A Peek Behind the Curtain of Our New Open Source Page

We recently launched a new open-source page. While this blog post gives a good overview of why we chose to highlight particular content, we also faced some interesting technical challenges while building it.

Querying contributions with GraphQL

screenshot of the thoughtbot open source page showing some of our most popular projects

A lot of what occurs in the open-source world happens on GitHub, and thoughtbot is no exception. All our repositories are hosted there, so this was a natural place to start. We also wanted to highlight our team’s contributions to other open source projects in the community.

GitHub has a GraphQL API that allows us to query for all the information we need with a single request. We used the graphql-client gem to query the GitHub API. This gem allows us to declare queries as Ruby constants.

OpenSourceStatsQuery = Client.parse <<~GRAPHQL
  # GraphQL query in here
GRAPHQL

which we can use like:

github_response = Github::Client.query(OpenSourceStatsQuery)

This turned out to be a rather large query (there’s a reason it’s elided in the code sample above!). GitHub provides a convenient API explorer that allowed us to experiment and refine the query to get exactly the data we needed before plugging it into our code.

Download numbers

screenshot of banner showing aggregate stats on the thoughtbot open source page

We wanted to get download numbers for our projects. This is more challenging than getting the repo metadata because GitHub doesn’t have these numbers. Instead, they are tracked by various package repositories such as Rubygems, NPM, homebrew, etc.

Rubygems has an API that makes it easy to query downloads by owner. NPM on the other hand only has an endpoint for fetching stats on a per-package basis. We ended up having to follow a multi-step process:

Fetch the list of packages we own on NPM
Fetch download stats for each package
Sum results

This is less than ideal since it means we have to make N+1 API requests (where N is the number of NPM packages we own) in addition to the request to Rubygems.

Don’t trust the network

Our page depends on multiple network calls. We don’t want the open source page to crash just because one of these APIs happens to be down. To be more resilient, we cache the sum every time we successfully fetch from one of the APIs.

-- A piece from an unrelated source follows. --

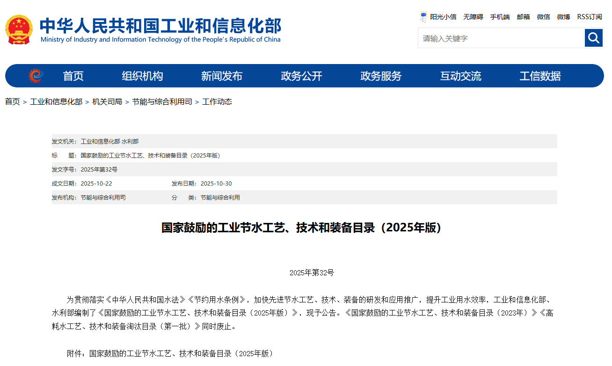Click 机关司局 breadcrumb link
Viewport: 612px width, 366px height.
[x=107, y=102]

Now if an API request fails, we can log the error and fallback to the most recently cached value.

def total_downloads
  # Make API calls
  # Sum results
  Rails.cache.write("rubygems_total_downloads", total)
rescue => e
  ErrorTrackingService.capture_exception(e)
  Rails.cache.read("rubygems_total_downloads")
end

Modeling in Ruby

In Ruby, we have an OpenSourceStats object that takes in all these sources of data and provides a nice set of methods for interacting with it, including derived values such as total GitHub stars on thoughtbot projects. This is the facade pattern.

class OpenSourceStats
  attr_reader :projects, :contributions, :total_downloads

  def initialize(projects:, contributions:, total_downloads:)
    # set instance variables
  end

  def total_stars
    projects.sum(&:stargazer_count)
  end

  def total_forks
    projects.sum(&:fork_count)
  end
end

We also use a class method as an alternate constructor. The OpenSourceStats.fetch method works with other objects to fetch the appropriate data from different sources and then uses it to construct an instance of itself.

class OpenSourceStats
  def self.fetch
    # work with other objects to fetch data from variety of sources
    # then build an instance of self

    self.new(
      projects: projects,
      contributions: contributions,
      total_downloads: total_downloads
    )
  end

  # ...
end

Rendering in the view

A facade object like the one we used makes it easy to show values in the view, especially when combined with some of Rails’ number helpers.

<p>
  <%= number_to_human(
    @open_source_stats.total_downloads,
    format: '%n%u',
    precision: 2,
    units: { million: 'M' }
  ) %>
</p>

Future work

We might want to show download numbers on a per-project basis rather than just the aggregate. This would mean we need to match up the data we get from Rubygems and NPM to the data we get from GitHub. This has two interesting challenges:

How do we want to match the data? Can we get away with naively matching on names? Do we need to parse package-specific files like a .gemspec?
How do we want to model this in Ruby? The current repo objects returned by the GraphQL client gem are insufficient. Do we need to introduce something like a Package object that describes the combination of metadata from both GitHub and package repository sites?